This was a sad day. One of my favorite stores let me down. Target, how could you do this?
My colleague at Bridgewater State posted this photo on his Facebook expressing his disappointment at this marketing approach and I took the liberty of sharing it with the student affairs community on Twitter.
The result was a flurry of “Retweeting” and conversation and many people wondering if this was a one-time mistake by a manager in a location that shall remain anonymous in Millbury, MA or a company approved display approach for their “off to college” season.
Needless to say, this is a huge disappointment to see a major retailer advocating for binge drinking and targeting (pun intended) families of incoming students in a store’s attempt to be “fun.” A large retailer like Target is in an outstanding position to support student success on college campuses and I would hope we would see support for the goals of higher education instead of this slap in the face.
I really hope that incoming students and their families out there who are going back to school shopping are savvy enough to realize that the list of “campus essentials” need not include ping pong balls, solo cups, and a folding table. If you don’t believe me, please consult your campus’ student handbook to find out what potential student conduct sanctions we may need to discuss.

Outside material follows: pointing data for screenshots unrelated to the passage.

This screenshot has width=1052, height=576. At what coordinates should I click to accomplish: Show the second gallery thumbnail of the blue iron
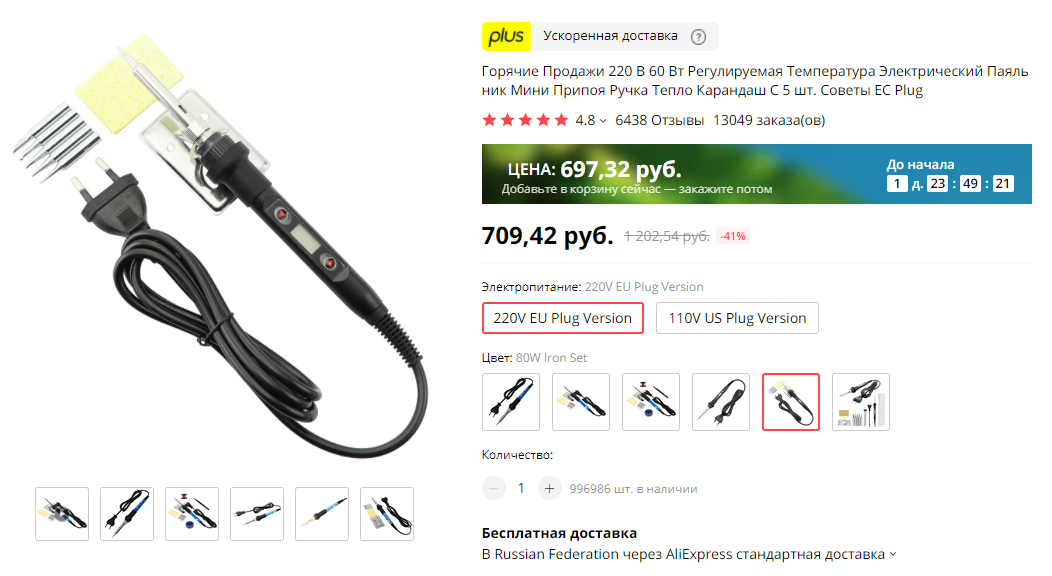pos(127,514)
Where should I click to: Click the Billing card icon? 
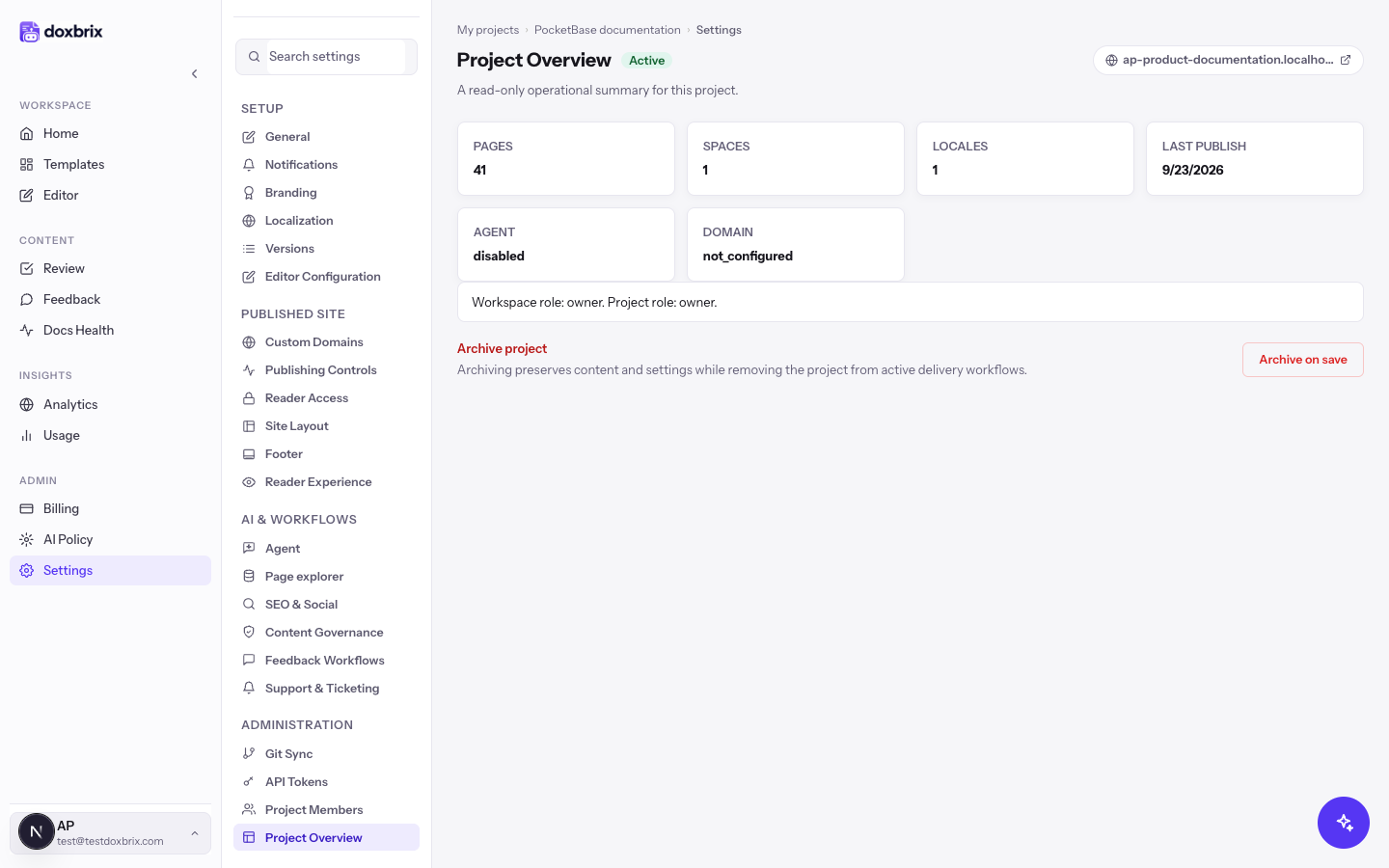pos(27,508)
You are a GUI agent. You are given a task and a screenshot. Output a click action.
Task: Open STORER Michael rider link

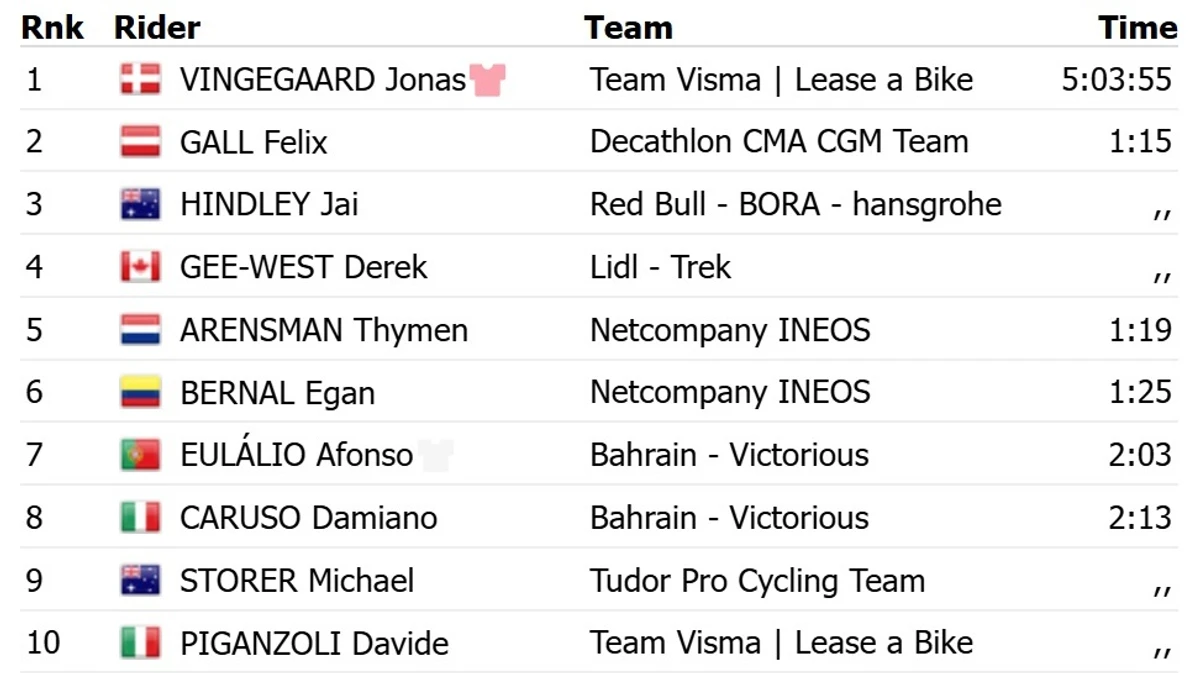pos(297,581)
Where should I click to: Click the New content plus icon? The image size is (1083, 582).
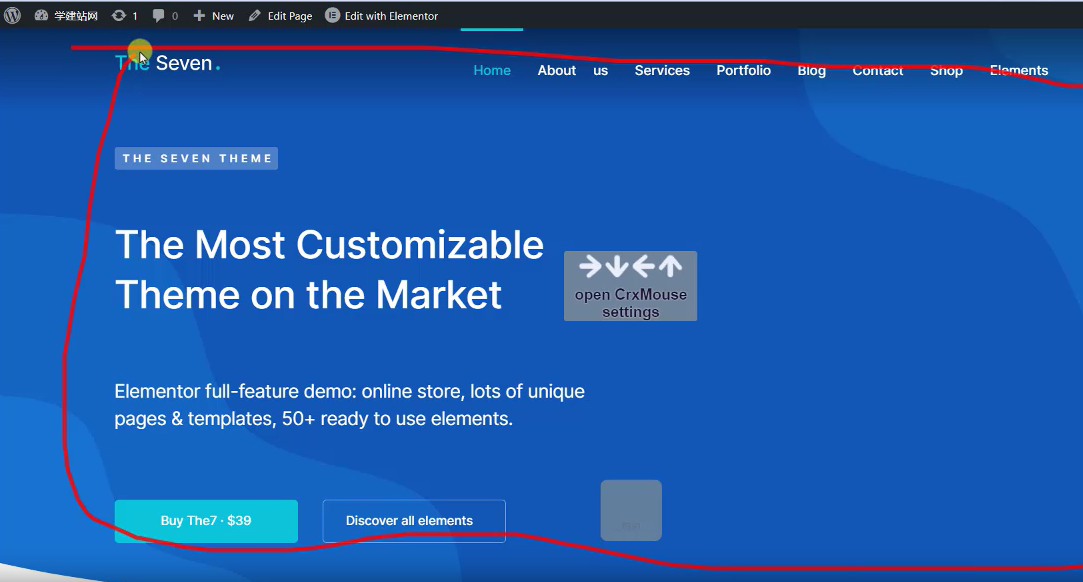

One additional interesting piece of this whole dialogue has been the lack of response from Target to what I believe was a significant level of conversation over the course of a day. I posted this picture in a tweet at 11:15 a.m. EST and the message was mentioned or retweeted more than 65 times over the course of the day in my Twitter feed alone.
The Target corporation has 29,213 followers so I am quite sure they have a long column of @ Mentions. However, 65 mentions on the same topic should probably be worth noticing, even if over the weekend. This is a great example of why any organization should be monitoring their online brand. One response to my tweet at some point today may have helped to quell some of the dissatisfaction.
On another note, another colleague emailed Target with a complaint about this display and in a matter of hours received an email reply that included the following quote:
“We try to represent our merchandise in a manner reflecting our company philosophy and image as a fun, family-oriented store, while serving many guests with diverse tastes and interests. Of course your thoughts and comments are a big help to us, and I’ll be sure to let our Advertising executives know what you’ve had to say.”
Oh, Target. I’ll refrain from writing about your claim of “family-oriented” while we are talking about what is clearly a beer pong display. Instead, I will ask you to learn a little more about what it takes for students to be successful in college. We need you to play a supporting role in helping young people to get the best possible messages about what it takes to succeed in college.
The student affairs community can play a great role in educating retailers about ways they can help us to promote positive messages about college student success. How do you think we can best share our expertise?